# Exercise aim:
Look through the entries below and extract exactly the lines from the one containing "Viewport: 920px width, 463px height." through the one containing "Given: Select the 10 Mar 05:00 time label", ends included.

# Saved data entries:
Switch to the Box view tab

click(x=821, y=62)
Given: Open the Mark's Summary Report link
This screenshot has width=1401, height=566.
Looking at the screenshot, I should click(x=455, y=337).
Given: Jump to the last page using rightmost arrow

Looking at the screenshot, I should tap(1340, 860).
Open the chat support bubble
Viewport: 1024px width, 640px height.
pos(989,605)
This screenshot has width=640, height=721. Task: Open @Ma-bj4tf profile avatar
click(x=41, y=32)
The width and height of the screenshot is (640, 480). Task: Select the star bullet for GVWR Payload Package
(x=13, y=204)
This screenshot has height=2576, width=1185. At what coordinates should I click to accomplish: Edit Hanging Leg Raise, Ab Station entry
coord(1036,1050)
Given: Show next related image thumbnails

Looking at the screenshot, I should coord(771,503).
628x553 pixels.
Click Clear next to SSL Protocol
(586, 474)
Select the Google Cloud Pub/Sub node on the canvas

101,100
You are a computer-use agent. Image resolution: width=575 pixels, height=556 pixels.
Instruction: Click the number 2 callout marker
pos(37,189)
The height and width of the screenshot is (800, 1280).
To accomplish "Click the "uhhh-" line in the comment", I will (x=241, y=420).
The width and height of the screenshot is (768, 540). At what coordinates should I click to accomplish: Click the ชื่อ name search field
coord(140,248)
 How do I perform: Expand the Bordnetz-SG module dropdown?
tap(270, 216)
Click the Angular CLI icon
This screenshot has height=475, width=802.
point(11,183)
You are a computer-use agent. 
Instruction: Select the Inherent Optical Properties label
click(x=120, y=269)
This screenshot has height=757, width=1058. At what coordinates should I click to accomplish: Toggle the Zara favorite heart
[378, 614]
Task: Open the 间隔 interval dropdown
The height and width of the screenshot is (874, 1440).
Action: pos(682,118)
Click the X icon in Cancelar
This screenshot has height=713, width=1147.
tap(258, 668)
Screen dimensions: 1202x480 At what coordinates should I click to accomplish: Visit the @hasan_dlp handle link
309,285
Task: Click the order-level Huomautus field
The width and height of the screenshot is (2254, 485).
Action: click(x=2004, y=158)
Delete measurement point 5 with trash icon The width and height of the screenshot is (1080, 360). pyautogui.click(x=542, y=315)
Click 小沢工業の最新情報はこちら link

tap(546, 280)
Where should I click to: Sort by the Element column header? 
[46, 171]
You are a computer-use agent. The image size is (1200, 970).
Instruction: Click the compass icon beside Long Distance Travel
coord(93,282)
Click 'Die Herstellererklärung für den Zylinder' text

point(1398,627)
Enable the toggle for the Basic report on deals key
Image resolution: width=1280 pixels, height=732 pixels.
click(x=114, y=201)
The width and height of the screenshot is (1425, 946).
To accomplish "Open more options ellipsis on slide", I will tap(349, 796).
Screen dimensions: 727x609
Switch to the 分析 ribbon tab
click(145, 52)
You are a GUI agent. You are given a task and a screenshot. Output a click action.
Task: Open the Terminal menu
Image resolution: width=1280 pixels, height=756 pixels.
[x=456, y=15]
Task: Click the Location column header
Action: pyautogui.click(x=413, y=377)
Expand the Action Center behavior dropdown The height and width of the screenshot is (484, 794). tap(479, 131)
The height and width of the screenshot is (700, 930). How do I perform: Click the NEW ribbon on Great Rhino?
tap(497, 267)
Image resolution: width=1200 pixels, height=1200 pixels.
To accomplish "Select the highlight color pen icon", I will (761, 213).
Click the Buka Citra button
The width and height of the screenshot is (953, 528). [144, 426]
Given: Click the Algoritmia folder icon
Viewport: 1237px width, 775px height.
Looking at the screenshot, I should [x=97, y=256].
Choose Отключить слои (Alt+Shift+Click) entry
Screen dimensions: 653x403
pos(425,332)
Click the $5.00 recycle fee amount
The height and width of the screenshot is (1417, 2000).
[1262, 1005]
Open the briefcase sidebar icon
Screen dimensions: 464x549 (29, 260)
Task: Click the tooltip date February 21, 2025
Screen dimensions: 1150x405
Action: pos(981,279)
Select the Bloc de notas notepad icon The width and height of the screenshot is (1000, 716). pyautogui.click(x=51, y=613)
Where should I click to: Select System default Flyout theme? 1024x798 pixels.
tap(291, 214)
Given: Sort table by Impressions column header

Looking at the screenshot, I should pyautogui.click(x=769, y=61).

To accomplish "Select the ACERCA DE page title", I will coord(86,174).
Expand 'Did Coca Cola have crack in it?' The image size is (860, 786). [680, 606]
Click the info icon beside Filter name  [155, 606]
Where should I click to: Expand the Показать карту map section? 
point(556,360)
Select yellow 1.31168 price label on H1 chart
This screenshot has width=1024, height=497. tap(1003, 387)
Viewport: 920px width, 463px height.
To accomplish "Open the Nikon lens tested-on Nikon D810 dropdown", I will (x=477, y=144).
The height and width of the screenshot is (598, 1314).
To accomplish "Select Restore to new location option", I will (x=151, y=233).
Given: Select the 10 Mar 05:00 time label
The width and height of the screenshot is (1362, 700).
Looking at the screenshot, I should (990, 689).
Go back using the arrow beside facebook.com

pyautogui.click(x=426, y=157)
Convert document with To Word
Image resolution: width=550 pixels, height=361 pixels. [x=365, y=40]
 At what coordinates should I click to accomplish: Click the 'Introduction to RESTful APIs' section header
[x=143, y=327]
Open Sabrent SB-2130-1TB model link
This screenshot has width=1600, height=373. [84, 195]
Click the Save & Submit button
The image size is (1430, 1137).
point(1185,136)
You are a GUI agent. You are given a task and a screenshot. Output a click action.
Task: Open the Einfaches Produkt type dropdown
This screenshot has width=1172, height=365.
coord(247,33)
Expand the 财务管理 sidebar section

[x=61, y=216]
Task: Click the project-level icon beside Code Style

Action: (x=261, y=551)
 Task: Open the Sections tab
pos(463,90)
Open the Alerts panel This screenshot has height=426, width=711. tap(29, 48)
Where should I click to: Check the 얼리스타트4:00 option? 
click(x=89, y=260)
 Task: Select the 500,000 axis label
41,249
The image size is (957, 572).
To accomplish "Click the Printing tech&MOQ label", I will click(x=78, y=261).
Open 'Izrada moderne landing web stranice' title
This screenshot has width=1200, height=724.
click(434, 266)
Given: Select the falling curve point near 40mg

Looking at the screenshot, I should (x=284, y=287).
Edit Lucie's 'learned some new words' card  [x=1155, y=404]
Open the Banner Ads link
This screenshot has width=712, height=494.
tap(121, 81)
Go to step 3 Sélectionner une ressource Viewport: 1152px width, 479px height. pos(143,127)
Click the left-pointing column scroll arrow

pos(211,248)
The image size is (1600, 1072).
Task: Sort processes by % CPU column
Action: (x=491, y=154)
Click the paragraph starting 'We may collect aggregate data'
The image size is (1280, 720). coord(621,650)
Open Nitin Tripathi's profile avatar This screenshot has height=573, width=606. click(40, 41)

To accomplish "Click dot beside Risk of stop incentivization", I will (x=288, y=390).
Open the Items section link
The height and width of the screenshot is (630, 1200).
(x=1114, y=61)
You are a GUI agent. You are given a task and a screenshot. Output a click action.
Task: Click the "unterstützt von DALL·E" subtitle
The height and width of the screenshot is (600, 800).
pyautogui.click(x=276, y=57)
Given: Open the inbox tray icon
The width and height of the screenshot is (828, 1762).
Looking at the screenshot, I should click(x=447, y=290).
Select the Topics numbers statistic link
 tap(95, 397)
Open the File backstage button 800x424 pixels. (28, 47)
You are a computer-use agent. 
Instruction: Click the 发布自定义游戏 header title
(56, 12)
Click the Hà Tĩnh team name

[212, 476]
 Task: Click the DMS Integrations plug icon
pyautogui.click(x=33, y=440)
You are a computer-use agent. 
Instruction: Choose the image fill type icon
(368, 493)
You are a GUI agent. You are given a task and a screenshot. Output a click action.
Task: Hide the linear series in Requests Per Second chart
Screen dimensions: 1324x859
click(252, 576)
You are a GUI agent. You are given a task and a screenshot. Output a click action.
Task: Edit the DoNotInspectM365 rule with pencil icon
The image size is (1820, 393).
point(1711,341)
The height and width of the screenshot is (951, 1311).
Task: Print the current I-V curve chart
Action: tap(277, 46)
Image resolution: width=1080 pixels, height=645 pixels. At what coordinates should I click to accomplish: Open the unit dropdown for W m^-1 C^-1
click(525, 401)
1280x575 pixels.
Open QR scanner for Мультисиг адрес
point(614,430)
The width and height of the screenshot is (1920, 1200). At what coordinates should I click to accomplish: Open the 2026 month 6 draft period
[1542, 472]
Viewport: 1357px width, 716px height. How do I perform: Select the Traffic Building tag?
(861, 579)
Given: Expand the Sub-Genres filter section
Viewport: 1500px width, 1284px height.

# Result below:
Viewport: 920px width, 463px height.
To accomplish "Open the Nikon lens tested-on Nikon D810 dropdown", I will (x=477, y=144).
The height and width of the screenshot is (598, 1314).
To accomplish "Select Restore to new location option", I will (x=151, y=233).
Given: Select the 10 Mar 05:00 time label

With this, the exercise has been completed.